Dataset extract Start Marker
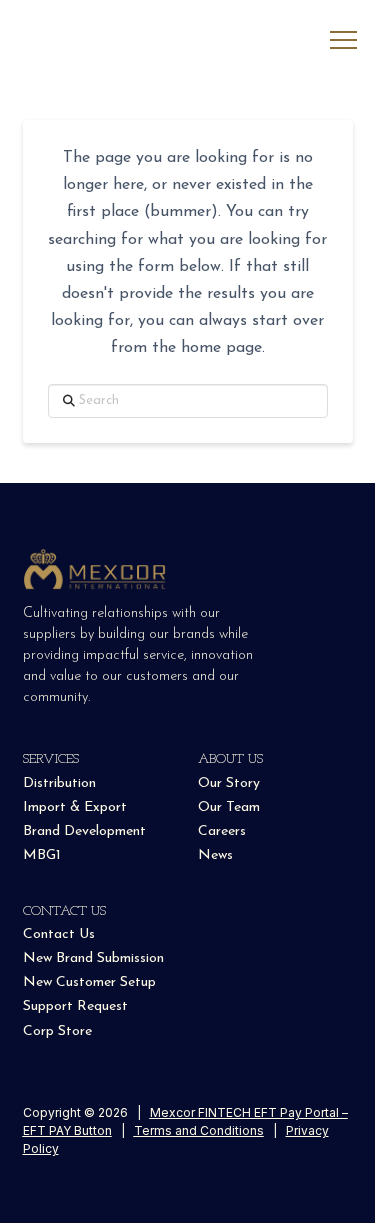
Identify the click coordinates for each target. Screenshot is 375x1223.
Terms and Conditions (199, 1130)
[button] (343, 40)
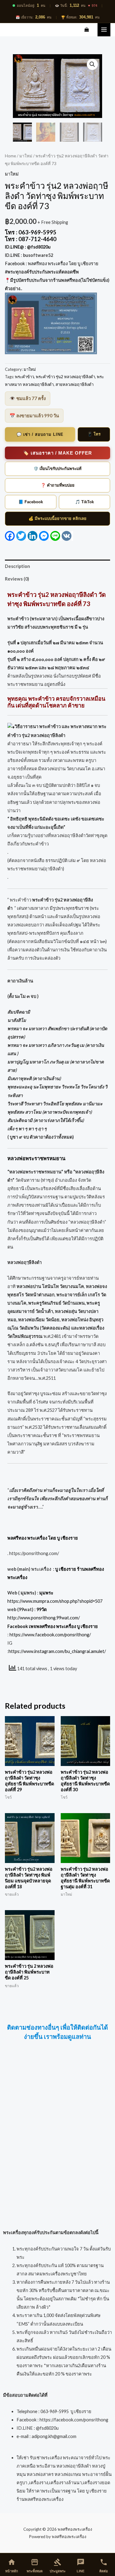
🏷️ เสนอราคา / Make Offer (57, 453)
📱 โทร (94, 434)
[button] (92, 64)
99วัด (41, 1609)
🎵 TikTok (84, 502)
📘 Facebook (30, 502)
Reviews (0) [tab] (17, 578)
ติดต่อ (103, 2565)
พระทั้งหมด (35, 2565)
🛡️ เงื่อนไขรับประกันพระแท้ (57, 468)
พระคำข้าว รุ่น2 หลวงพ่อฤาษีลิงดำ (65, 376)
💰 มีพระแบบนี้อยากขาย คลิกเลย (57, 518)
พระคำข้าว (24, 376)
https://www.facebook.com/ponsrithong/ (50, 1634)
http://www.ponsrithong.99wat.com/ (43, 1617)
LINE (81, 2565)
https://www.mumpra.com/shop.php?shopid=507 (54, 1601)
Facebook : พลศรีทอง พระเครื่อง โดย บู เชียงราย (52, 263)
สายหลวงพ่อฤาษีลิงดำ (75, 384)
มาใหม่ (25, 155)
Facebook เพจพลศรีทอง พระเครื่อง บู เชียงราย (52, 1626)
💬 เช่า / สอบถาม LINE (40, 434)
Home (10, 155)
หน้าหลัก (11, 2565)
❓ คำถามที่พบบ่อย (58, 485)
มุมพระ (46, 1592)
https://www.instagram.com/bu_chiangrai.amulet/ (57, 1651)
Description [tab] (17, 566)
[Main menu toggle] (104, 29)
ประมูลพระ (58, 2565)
Dataset extract End Marker
Dataset extract Start Marker
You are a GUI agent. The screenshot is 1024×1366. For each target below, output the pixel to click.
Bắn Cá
Dataset extract End Marker
Dataset extract Start Marker
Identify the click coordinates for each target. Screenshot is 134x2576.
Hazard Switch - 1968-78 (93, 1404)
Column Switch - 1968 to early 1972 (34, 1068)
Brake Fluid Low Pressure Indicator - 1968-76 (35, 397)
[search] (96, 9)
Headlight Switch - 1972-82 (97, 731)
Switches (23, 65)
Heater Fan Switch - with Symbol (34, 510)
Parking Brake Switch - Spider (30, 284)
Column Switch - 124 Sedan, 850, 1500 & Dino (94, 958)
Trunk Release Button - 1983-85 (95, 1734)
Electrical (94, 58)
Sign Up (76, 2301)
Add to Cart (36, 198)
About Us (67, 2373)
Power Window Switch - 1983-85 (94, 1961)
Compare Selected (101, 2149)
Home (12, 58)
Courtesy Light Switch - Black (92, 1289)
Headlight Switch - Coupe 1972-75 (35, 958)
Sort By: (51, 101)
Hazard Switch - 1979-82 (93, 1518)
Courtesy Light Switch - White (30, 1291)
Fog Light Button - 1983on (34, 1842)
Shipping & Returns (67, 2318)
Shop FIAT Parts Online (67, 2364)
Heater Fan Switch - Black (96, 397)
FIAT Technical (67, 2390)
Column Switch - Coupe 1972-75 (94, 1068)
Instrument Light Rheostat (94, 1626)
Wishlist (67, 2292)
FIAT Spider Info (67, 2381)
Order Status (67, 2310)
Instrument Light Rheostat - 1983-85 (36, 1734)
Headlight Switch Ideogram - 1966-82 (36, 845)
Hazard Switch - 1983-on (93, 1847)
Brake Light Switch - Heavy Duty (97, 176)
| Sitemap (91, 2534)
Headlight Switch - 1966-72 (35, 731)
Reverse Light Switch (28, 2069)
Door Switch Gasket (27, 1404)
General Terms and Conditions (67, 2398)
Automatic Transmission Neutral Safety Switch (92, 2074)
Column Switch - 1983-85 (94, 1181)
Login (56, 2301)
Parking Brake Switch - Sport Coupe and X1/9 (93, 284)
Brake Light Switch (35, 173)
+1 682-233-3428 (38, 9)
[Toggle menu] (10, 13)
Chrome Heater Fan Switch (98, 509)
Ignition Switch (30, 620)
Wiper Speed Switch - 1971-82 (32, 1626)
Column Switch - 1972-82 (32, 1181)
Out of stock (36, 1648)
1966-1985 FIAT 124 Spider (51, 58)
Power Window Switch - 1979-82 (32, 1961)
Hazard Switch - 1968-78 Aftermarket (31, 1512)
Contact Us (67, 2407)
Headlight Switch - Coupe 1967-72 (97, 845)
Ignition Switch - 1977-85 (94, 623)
Dataset extract End Marker
● Task goal:
Where the line holding "Column Switch - 124" appears in the listing above, start reproducing exactly, and end with the line holding "Fog Light Button - 1983on (34, 1842)".

● Response area:
Column Switch - 124 Sedan, 850, 1500 & Dino (94, 958)
Trunk Release Button - 1983-85 (95, 1734)
Electrical (94, 58)
Sign Up (76, 2301)
Add to Cart (36, 198)
About Us (67, 2373)
Power Window Switch - 1983-85 (94, 1961)
Compare Selected (101, 2149)
Home (12, 58)
Courtesy Light Switch - Black (92, 1289)
Headlight Switch - Coupe 1972-75 (35, 958)
Sort By: (51, 101)
Hazard Switch - 1979-82 (93, 1518)
Courtesy Light Switch - White (30, 1291)
Fog Light Button - 1983on (34, 1842)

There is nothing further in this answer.